> Document text:
□ □ □ □ □
I set out to do a favor for a researcher on campus. I had planned to do this for about two weeks now. The mission is incredible. Essentially, the researcher has noticed there is a scarcity of information on the Asian American college experience, while there seems to be a lot of interest in how Hispanics and African Americans fare. This inequality has made her seek out the college experience from Asian Americans, and when I heard of this opportunity to just pour my heart out and write about what I've been through in these past 4 years, I jumped. I knew I could be really passionate about what I've learned and my self-reflection.
It was Sunday night, or early Monday morning, and I knew I had to make the long drive back to my life in Houston that afternoon to make it to class on time at 4. So it was about 4am, and we had just finished watching nearly 3 hours of 'Equals 3', a YouTuber that made videos reviewing other popular viral videos. We laughed so much and I asked to hi-jack the computer so I could write my piece.
I was extremely exhausted, but I sat in the red metal folding chair, slouched over, writing on a netbook to get it done, 3 hours later, until it was done. I hardly changed positions because ... inspiration struck. The words flowed from my mind onto the screen.
□ □ □ □ □
> Provided data:
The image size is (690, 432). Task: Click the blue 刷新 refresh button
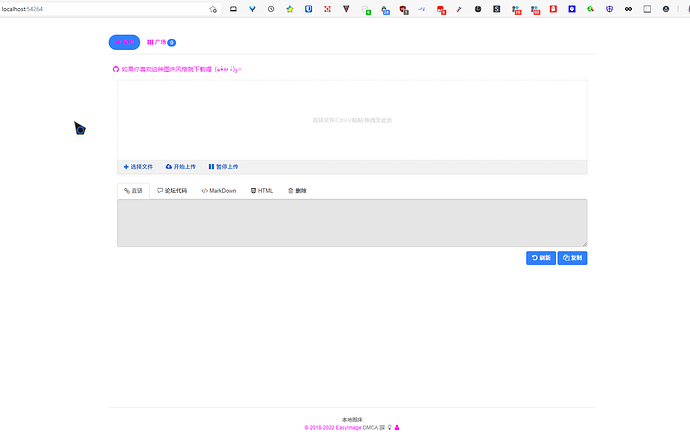point(540,257)
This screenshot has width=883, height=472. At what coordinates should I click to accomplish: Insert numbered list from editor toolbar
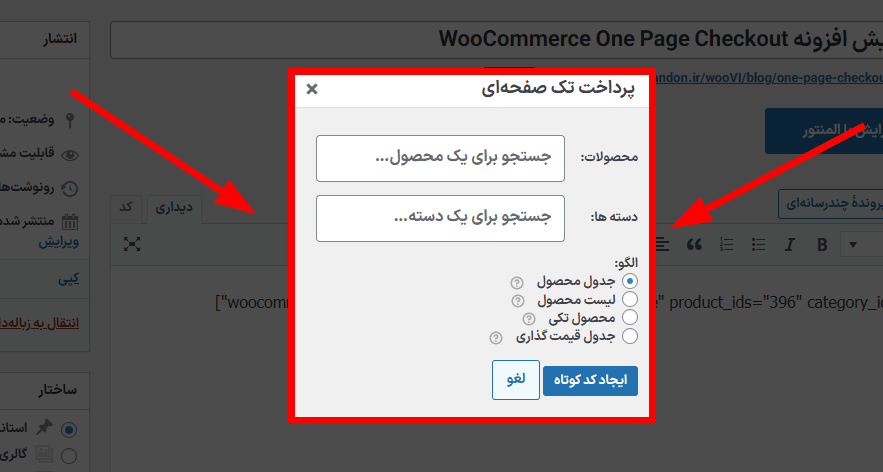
□ □ □ □ □
> Work order: Retype the passage from the account of writing a piece for the campus researcher, starting at "It was Sunday" and ending at "write my piece.".

> Your solution:
It was Sunday night, or early Monday morning, and I knew I had to make the long drive back to my life in Houston that afternoon to make it to class on time at 4. So it was about 4am, and we had just finished watching nearly 3 hours of 'Equals 3', a YouTuber that made videos reviewing other popular viral videos. We laughed so much and I asked to hi-jack the computer so I could write my piece.